In [1]:
# importing the libraries
import pandas as pd
import numpy as np
import matplotlib.pyplot as plt
import seaborn as sns

# Machine learning models libs
from sklearn.ensemble import RandomForestClassifier
import tensorflow as tf

from sklearn.compose import ColumnTransformer
from sklearn.preprocessing import OneHotEncoder
from sklearn.preprocessing import StandardScaler
from sklearn.model_selection import train_test_split
from sklearn.metrics import confusion_matrix, accuracy_score
from sklearn.model_selection import cross_val_score

In [2]:
# loading dataset
dataframe = pd.read_csv("Fraud.csv")
df =dataframe.copy()

In [3]:
# To begin with, we have step col in dataset, which elicits the time at which transaction is done. 
# Therefore, it is curtial to convert it into convinient format.
# here, i am going to convert each steps into timeDelta format, and soon i will transform it into other format.

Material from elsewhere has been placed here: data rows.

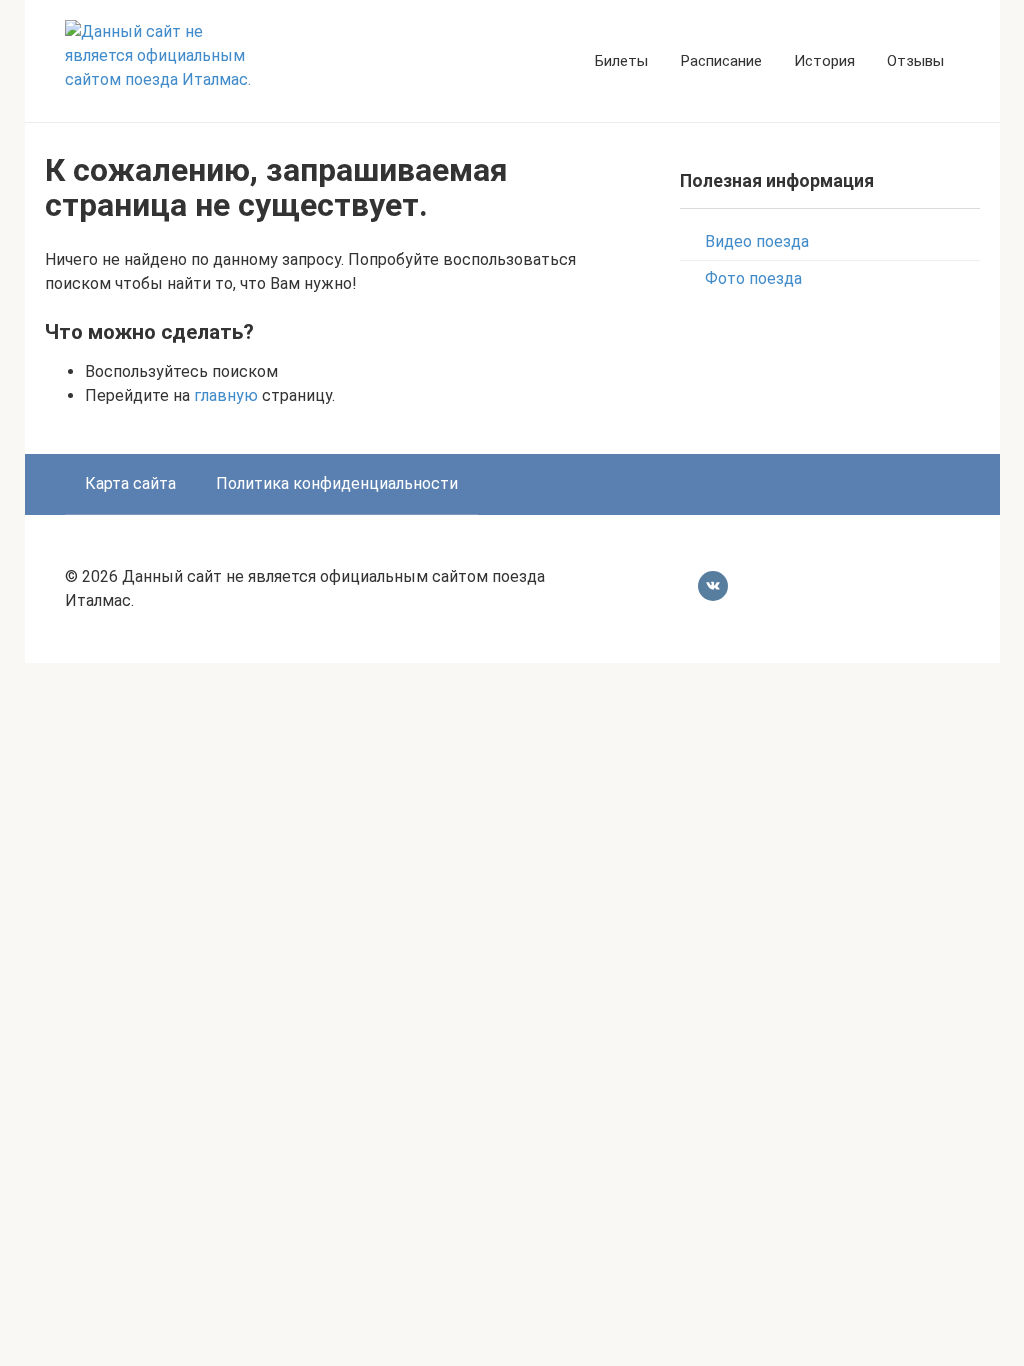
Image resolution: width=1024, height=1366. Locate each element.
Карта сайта (130, 483)
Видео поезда (757, 241)
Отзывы (915, 61)
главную (226, 395)
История (824, 61)
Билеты (621, 61)
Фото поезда (753, 278)
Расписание (721, 61)
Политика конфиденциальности (337, 483)
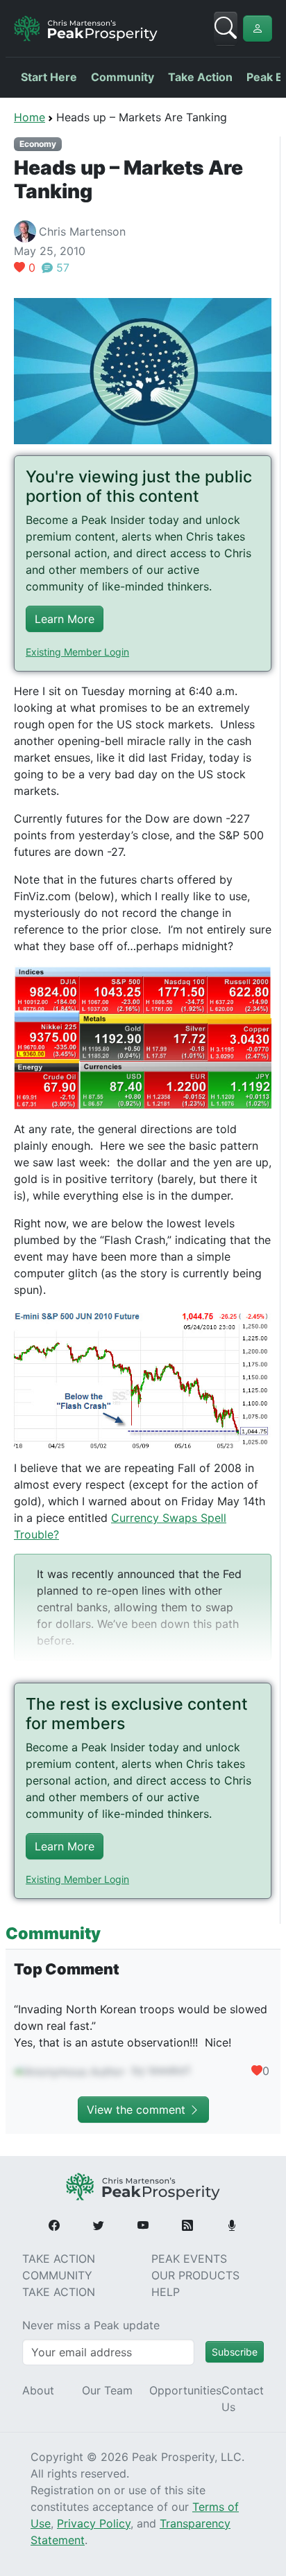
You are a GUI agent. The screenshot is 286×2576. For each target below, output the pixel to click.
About (38, 2390)
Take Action (200, 77)
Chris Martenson (82, 231)
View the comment (138, 2110)
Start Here (49, 77)
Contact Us (242, 2398)
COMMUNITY (57, 2275)
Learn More (64, 619)
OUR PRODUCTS (195, 2275)
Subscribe (235, 2352)
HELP (165, 2292)
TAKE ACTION (58, 2259)
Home (29, 117)
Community (122, 77)
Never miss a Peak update (91, 2325)
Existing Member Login (77, 652)
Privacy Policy (94, 2523)
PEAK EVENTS (189, 2259)
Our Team (107, 2390)
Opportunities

df["step"] = pd.to_timedelta(df["step"], unit='h')
df.head()

Unnamed: 0,step,type,amount,nameOrig,oldbalanceOrg,newbalanceOrig,nameDest,oldbalanceDest,newbalanceDest,isFraud,isFlaggedFraud
0,0 days 01:00:00,PAYMENT,9839.64,C1231006815,170136.0,160296.36,M1979787155,0.0,0.0,0,0
1,0 days 01:00:00,PAYMENT,1864.28,C1666544295,21249.0,19384.72,M2044282225,0.0,0.0,0,0
2,0 days 01:00:00,TRANSFER,181.0,C1305486145,181.0,0.0,C553264065,0.0,0.0,1,0
3,0 days 01:00:00,CASH_OUT,181.0,C840083671,181.0,0.0,C38997010,21182.0,0.0,1,0
4,0 days 01:00:00,PAYMENT,11668.14,C2048537720,41554.0,29885.86,M1230701703,0.0,0.0,0,0


In [5]:


# if there exists any null values, i am removing those values as we have large dataset which is more then enogh to train ML model.
df.dropna()

# converting categorical variable into numertical with the help of one hot encoding. 
ct = ColumnTransformer(
    transformers=[
        ('encoder', OneHotEncoder(), [1])
    ],
    remainder='passthrough'
)

df_encoded = ct.fit_transform(df)
df_encoded = pd.DataFrame(df_encoded, columns=ct.get_feature_names_out())

In [6]:
df_encoded.head()

Unnamed: 0,encoder__type_CASH_IN,encoder__type_CASH_OUT,encoder__type_DEBIT,encoder__type_PAYMENT,encoder__type_TRANSFER,remainder__step,remainder__amount,remainder__nameOrig,remainder__oldbalanceOrg,remainder__newbalanceOrig,remainder__nameDest,remainder__oldbalanceDest,remainder__newbalanceDest,remainder__isFraud,remainder__isFlaggedFraud
0,0.0,0.0,0.0,1.0,0.0,0 days 01:00:00,9839.64,C1231006815,170136.0,160296.36,M1979787155,0.0,0.0,0,0
1,0.0,0.0,0.0,1.0,0.0,0 days 01:00:00,1864.28,C1666544295,21249.0,19384.72,M2044282225,0.0,0.0,0,0
2,0.0,0.0,0.0,0.0,1.0,0 days 01:00:00,181.0,C1305486145,181.0,0.0,C553264065,0.0,0.0,1,0
3,0.0,1.0,0.0,0.0,0.0,0 days 01:00:00,181.0,C840083671,181.0,0.0,C38997010,21182.0,0.0,1,0
4,0.0,0.0,0.0,1.0,0.0,0 days 01:00:00,11668.14,C2048537720,41554.0,29885.86,M1230701703,0.0,0.0,0,0


In [7]:

df_encoded['customer_start_freq'] = df_encoded.groupby('remainder__nameOrig')['remainder__nameOrig'].transform('count')
df_encoded['customer_recipient_freq'] = df_encoded.groupby('remainder__nameDest')['remainder__nameDest'].transform('count')
df_encoded = df_encoded.drop('remainder__nameDest', axis=1)
df_encoded = df_encoded.drop('remainder__nameOrig', axis=1)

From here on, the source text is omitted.